Online dating safer for women
That doesn’t make online dating a bad thing; men and women have wooed each other by the written word for centuries – computers and modems just speeded things up a bit. And because of it you can communicate with women a world away and she with you. A benefit for women is that it’s safe. We live in a brutal, predatory world where creeps abound. Online, women are reasonably secure from that, although there are people who will try anyway.
But most men who are online aren’t violent sex fiends. Many are looking for love, a soul mate, or simply that old feeling of being wanted. Many are eligible. They’re just supplementing all their other efforts to meet women with someone online. Or maybe they’ve lost faith in their local pub, club, beach, church, library, gym, line-dancing class or Mensa meeting as a place to meet someone special. Or maybe the wife and kids are asleep while they pretend to be 20 years younger and someone less boring.
The great thing about online dating is that you can be an adventurous teenager again without the risk of your pimply friends laughing at you.
So what's the truth?
The pinch of salt mentioned earlier may mean that you’re wasting your time with Anna from Reykjavik. She may turn out to be Magriet from Brakpan, or Anna may indeed be Anna, but the picture she sends you is of her cousin who now lives in Pittsburgh.
Many people dating online are ready to take these risks. Many people have limited expectations anyway, expecting little more than a few hours of dalliance with no risk of picking up a nasty virus.
But there are a few things to remember:
- Falling for someone online is not the same as falling in love with them. People meet online, click, meet and become a couple. But it’s unusual.
- Take care when people express an immediate interest in someone they’ve never met, let alone communicated with online. If she tells you that you have a great sense of humour after two short messages it could mean that you should seek a career in stand-up comedy, or that she’s a lonely but resourceful 77-year-old named Mavis or a precocious 11-year-old named Cindy.
- A lot of people online have no intention of actually meeting someone. They’re flattered by the attention and might do some risqué chatting-up and lying about their bodies, but that’s all. So if you’re serious about looking for a relationship, get yourself a short list and try to meet them. Once you do meet, you watch the body language signs that show whether she’s interested or not - touching hair, touching you and so on. She might just be nervous, so be careful about reading too much into these gestures.
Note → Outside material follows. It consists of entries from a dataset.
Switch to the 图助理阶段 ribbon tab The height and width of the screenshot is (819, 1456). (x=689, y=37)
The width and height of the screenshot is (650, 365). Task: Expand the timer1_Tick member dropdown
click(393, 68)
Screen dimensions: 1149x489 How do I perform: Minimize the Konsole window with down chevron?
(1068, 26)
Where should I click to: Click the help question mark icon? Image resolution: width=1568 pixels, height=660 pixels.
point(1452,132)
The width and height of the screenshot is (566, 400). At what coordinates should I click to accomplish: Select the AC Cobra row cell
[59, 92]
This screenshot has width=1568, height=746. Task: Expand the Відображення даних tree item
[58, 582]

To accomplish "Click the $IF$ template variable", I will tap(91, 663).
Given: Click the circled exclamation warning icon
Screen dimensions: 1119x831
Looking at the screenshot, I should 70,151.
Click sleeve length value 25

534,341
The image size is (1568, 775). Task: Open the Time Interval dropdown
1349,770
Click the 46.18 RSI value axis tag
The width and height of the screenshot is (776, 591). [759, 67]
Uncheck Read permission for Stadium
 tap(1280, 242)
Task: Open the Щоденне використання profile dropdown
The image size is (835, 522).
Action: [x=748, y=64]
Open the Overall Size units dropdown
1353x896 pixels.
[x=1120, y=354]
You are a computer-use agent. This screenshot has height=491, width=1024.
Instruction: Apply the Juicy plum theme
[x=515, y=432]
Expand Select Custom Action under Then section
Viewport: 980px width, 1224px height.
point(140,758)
Finally, if you do get a one-to-one meeting and are looking for signs of your new friend’s true personality, here’s a test. Yawn. You may have to quickly say. “Please excuse me, it’s not the company. I’m just a bit jet-lagged after flying all the way from Bryanston to Reykjavik. ”
But watch her reaction. A study at the Drexel University in Philadelphia has found that people who are generally empathetic, kind or self-aware are likely to “catch” your yawn. It seems that people who can relate to the social situations of others are more likely to yawn in response to someone else’s yawn.